After the class of 2023 processed into the ceremony, David Thompson (MS ’78), chair of the Caltech Board of Trustees, shared opening remarks and reflected on the Institute’s accomplishments over the past year.
He then introduced Commencement speaker Danielle Allen, the James Bryant Conant University Professor at Harvard, director of Harvard’s Edmond & Lily Safra Center for Ethics, and author of several books.
In her Commencement speech, Professor Allen called on Caltech graduates to uphold democracy and human dignity in an age of technological development and artificial intelligence.
She spoke to her experiences growing up in the “age of the great pulling apart,” highlighting the nation’s political polarization and her career efforts to foster an effective government in the service of its people.
Professor Allen described technological advances that transformed the nature of power, economics, and democracy in America. “We’ve already seen how social media has knocked the pillars of our representative government out from under us,” noting engineers will have a vital role to play in the future.
Professor Allen issued graduates a call to service to ensure the safe deployment of AI technology with robust regulation, evaluation of risks and ethics, and the prioritization of humanity.
After Professor Allen’s speech, Caltech’s undergraduate houses represented their members with lively traditions during the conferral of degrees.

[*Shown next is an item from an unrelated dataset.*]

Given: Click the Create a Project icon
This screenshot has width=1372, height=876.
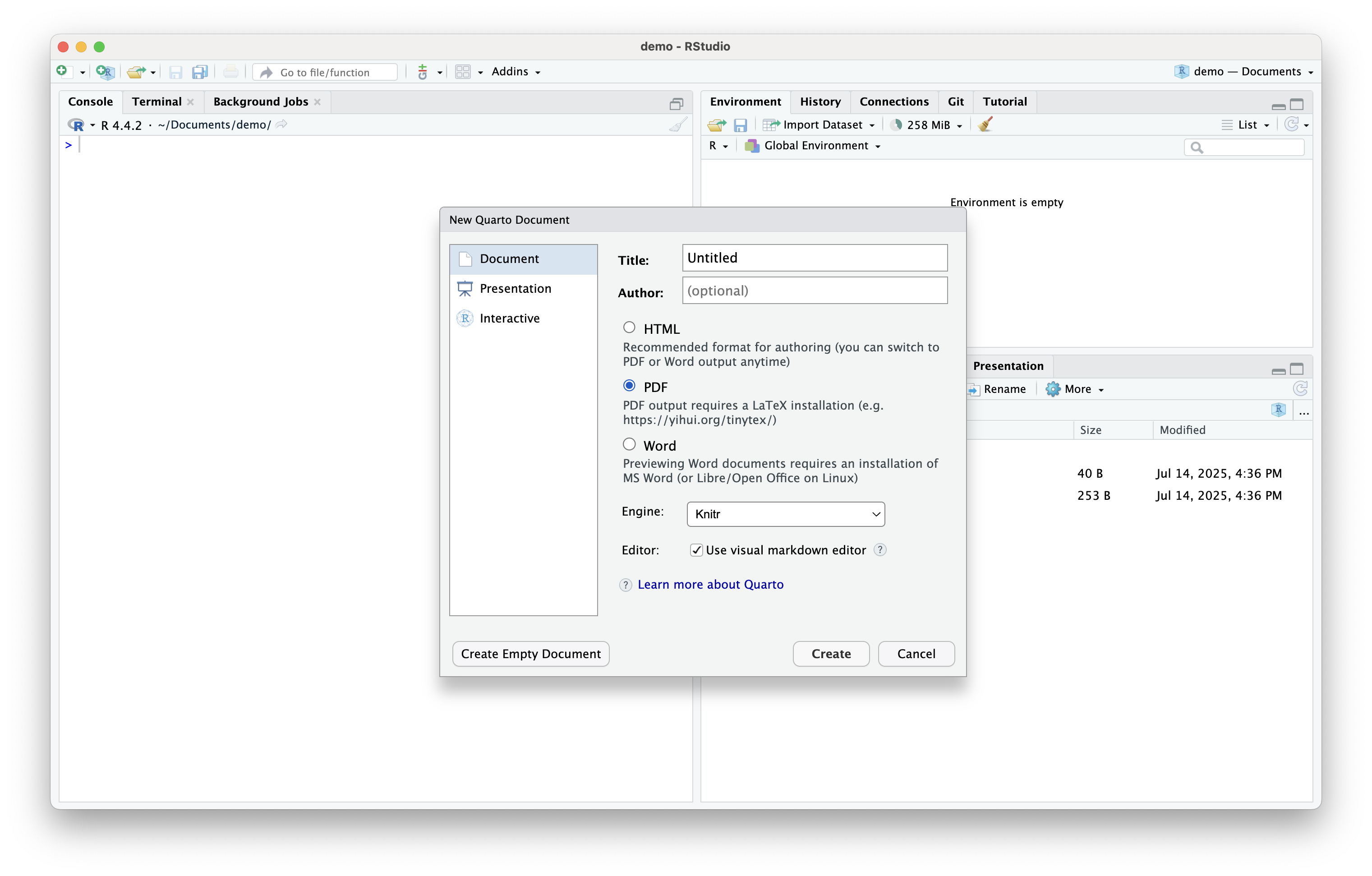Looking at the screenshot, I should [106, 72].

Each time the name of a graduate from Fleming House was called, Fleming’s president rang a bell; Venerable House graduates were acknowledged with a whistle, and Lloyd House members with the ringing of the Lloyd gong. Other houses wore Commencement stoles in their house colors, and the boom of the Fleming cannon marked the end of the event.
Four awards
Bachelor’s, master’s, and doctoral degrees were conferred to joyful cheers from the crowd, after which Rosenbaum announced the recipients of four awards.

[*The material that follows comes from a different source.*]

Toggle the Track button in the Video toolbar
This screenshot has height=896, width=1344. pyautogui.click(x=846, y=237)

- First, Aditi Seetharaman received the Mabel Beckman Prize, honoring a female student for academic excellence, leadership, and service to the Institute community.
- Abigail Jiang and Jolly Patro received the Frederic W. Hinrichs, Jr., Memorial Award, which recognizes the seniors who, in the opinion of the undergraduate deans, made the greatest contribution to the student body.
- Jin Ming Koh received the George W. Housner Prize for Academic Excellence and Original Research, which recognizes a senior who has demonstrated excellence in scholarship and in the preparation of an outstanding piece of original research.
- Finally, Carmen Amo Alonso received the Milton and Francis Clauser Doctoral Prize, which honors a student whose PhD thesis reflects extraordinary standards of quality, innovative research, and the potential for opening new avenues of human thought and endeavor.
The president concluded the ceremony with a message of congratulations and inspiration to graduates.